It is on account of its simplicity, its self-identity, that it appears steady, fixed, and permanent. But this self-identity is likewise negativity; hence that fixed and stable existence carries the process of its own dissolution within itself. The determinateness appears at first to be so solely through its relation to something else; and its process seems imposed and forced upon it externally. But its having its own otherness within itself, and the fact of its being a self-initiated process—these are implied in the very simplicity of thought itself. For this is self-moving thought, thought that distinguishes, is inherent inwardness, the pure notion. Thus, then, it is the very nature of understanding to be a process; and being a process it is Rationality.

In the nature of existence as thus described—to be its own notion and being in one—consists logical necessity in general. This alone is what is rational, the rhythm of the organic whole: it is as much knowledge of content as that content is notion and essential nature. In other words, this alone is the sphere and element of speculative thought. The concrete shape of the content is resolved by its' own inherent process into a simple determinate quality. Thereby it is raised to logical form, and its being and essence coincide; its concrete existence is merely this process that takes place, and is eo ipso logical existence. It is therefore needless to apply a formal scheme to the concrete content in an external fashion; the content is in its very nature a transition into a formal shape, which, however, ceases to be formalism of an external kind, because the form is the indwelling process of the concrete content itself.

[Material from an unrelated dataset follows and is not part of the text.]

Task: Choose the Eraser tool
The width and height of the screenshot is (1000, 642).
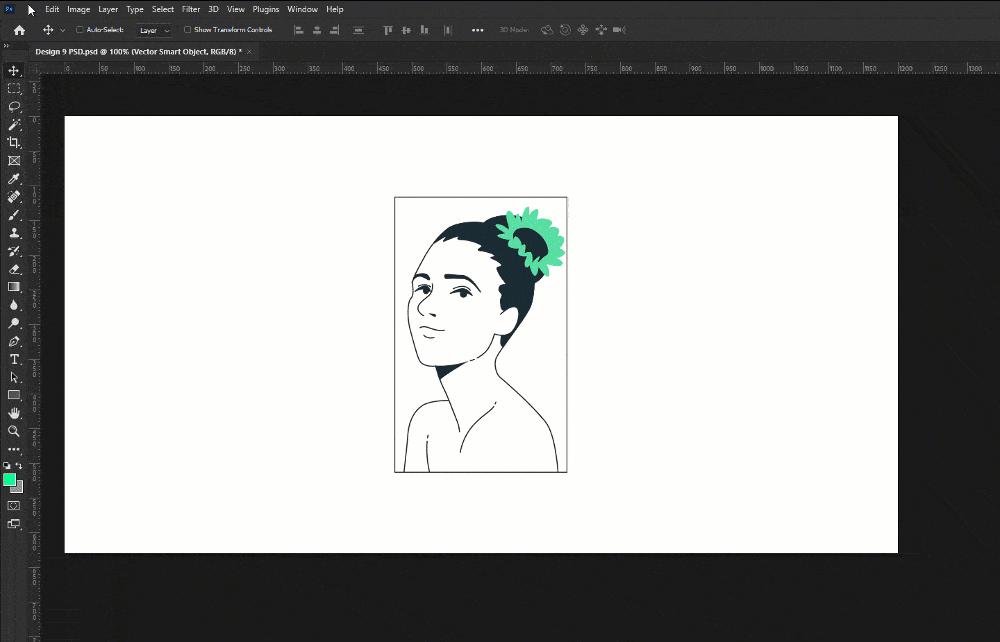Action: pyautogui.click(x=14, y=269)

This nature of scientific method, which consists partly in being inseparable from the content, and partly in determining the rhythm of its movement by its own agency, finds, as we mentioned before, its peculiar systematic expression in speculative philosophy. What is here stated describes in effect the essential principle; but cannot stand for more at this stage than an assertion or assurance by way of anticipation. The truth it contains is not to be found in this exposition, which is in part historical in character. And just for that reason, too, it is not in the least refuted if anyone assures us on the contrary that this is not so, that the process instead is here so and so; if ideas we are all used to, being truths accepted or settled and familiar to everyone, are brought to mind and recounted; or, again, if something new is served up and Guaranteed as coming from the inner sanctuaries of inspired intuition.

Such a view is bound to meet with opposition. The first instinctive reaction on the part of knowing, when offered something that was unfamiliar, is usually to resist it. It seeks by that means to save freedom and native insight, to secure its own inherent authority against alien authority—for that is the way anything apprehended for the first time appears. This attitude is adopted, too, in order to do away with the semblance of a kind of disgrace which would lie in the fact that something has had to be learnt. In like manner, again, when the unfamiliar or unknown is received with applause, the reaction is in the same way an exaltation of freedom and native authority. It consists in something analogous to ultra-revolutionary declamation and action.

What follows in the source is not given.